[The effect of occupational exposure to heavy metals and arsenic on serum concentrations of carotenoids in copper foundry workers].Med Pr 2004; 55(5):389-401MP
The aim of the project was to analyze the effect of occupational exposure to heavy metals on the efficiency of antioxidative defensive mechanisms, represented by the concentration of carotenoids (KTND) in serum.
MATERIALS AND METHODS
The study involved 96 workers exposed to heavy metals in a copper foundry. Two subgroups of workers--those exposed only to lead and those to the combination of lead and arsenic--were analyzed. The control group consisted of 81 subjects not exposed to heavy metals. We measured concentrations of lead and cadmium in whole blood, selenium, manganese, copper, zinc, calcium, magnesium and carotenoids in serum, arsenic in urine and free erythrocyte protoporphyrin (FEP).
Serum carotenoids concentration was significantly lower in workers exposed to heavy metals than in the control group (48.76 +/- 15.32 vs. 68.36 +/- 21.46 microg/dl; p < 0.001). There were no significant differences between serum concentrations of carotenoids in the subgroup exposed only to lead and the subgroup exposed to both lead and arsenic ((48.62 +/- 16.64 vs. 48.86 +/- 14.41 microg/dl).

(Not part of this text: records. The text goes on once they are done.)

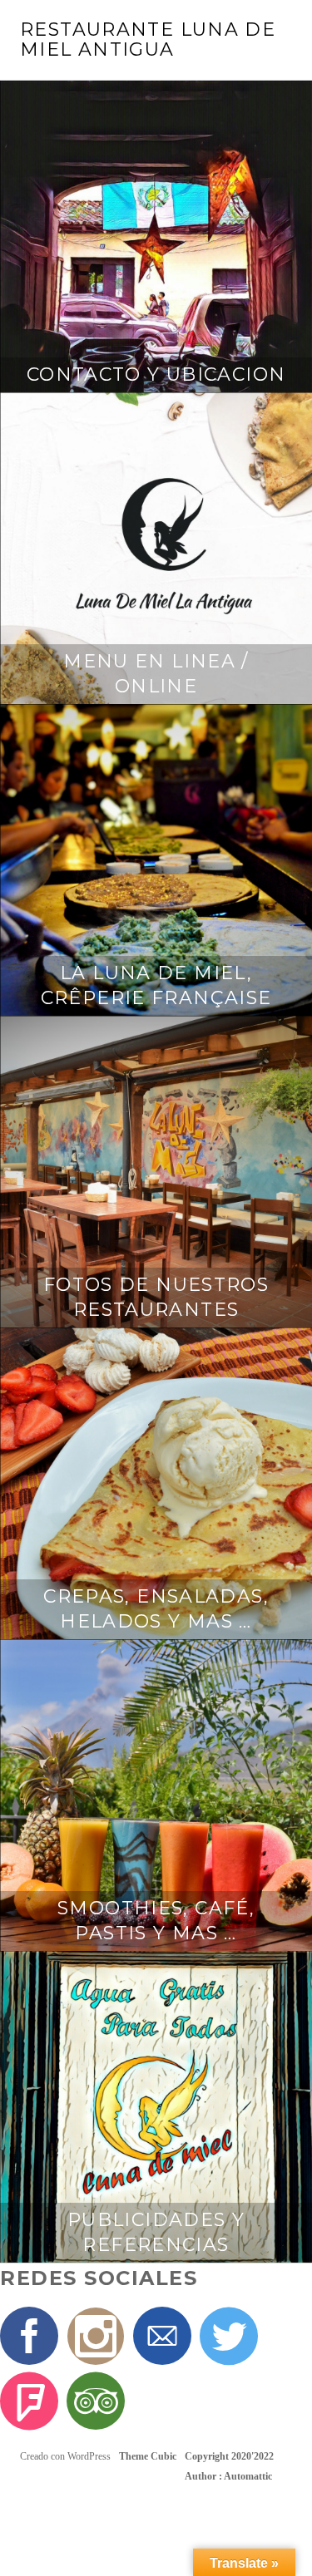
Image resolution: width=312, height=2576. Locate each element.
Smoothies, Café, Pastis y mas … (156, 1920)
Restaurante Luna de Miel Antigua (147, 39)
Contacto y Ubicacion (156, 374)
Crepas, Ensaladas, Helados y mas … (156, 1609)
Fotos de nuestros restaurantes (156, 1297)
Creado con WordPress (65, 2456)
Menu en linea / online (156, 673)
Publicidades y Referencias (156, 2232)
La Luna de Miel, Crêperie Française (156, 985)
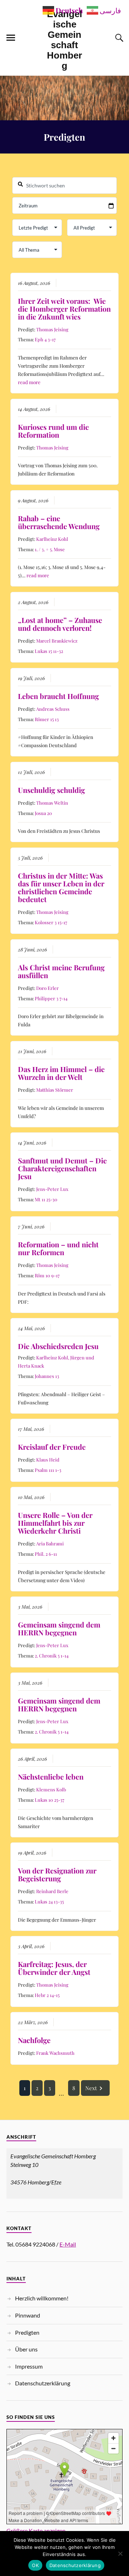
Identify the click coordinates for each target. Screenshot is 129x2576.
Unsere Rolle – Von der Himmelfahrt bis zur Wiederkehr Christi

We found significant positive correlation between blood cadmium levels and serum carotenoids in the control group (r = -0.3406, p < 0.05). In the multiple regression analysis (optimal model), there was significant negative influence of blood lead on serum KTND levels and positive influence of blood cadmium on serum KTND concentrations in the subgroup of workers exposed only to lead (R(2) A = 0.9102; p < 0.001). In smelters exposed to both lead and arsenic, we observed significant negative influence of FEP and positive influence of arsenic on KTND concentrations in serum in the optimal model of multiple regression (R(2) A = 0.9249; p < 0.001).
Occupational exposure to lead and arsenic in moderate doses affects serum carotenoids concentration in exposed humans.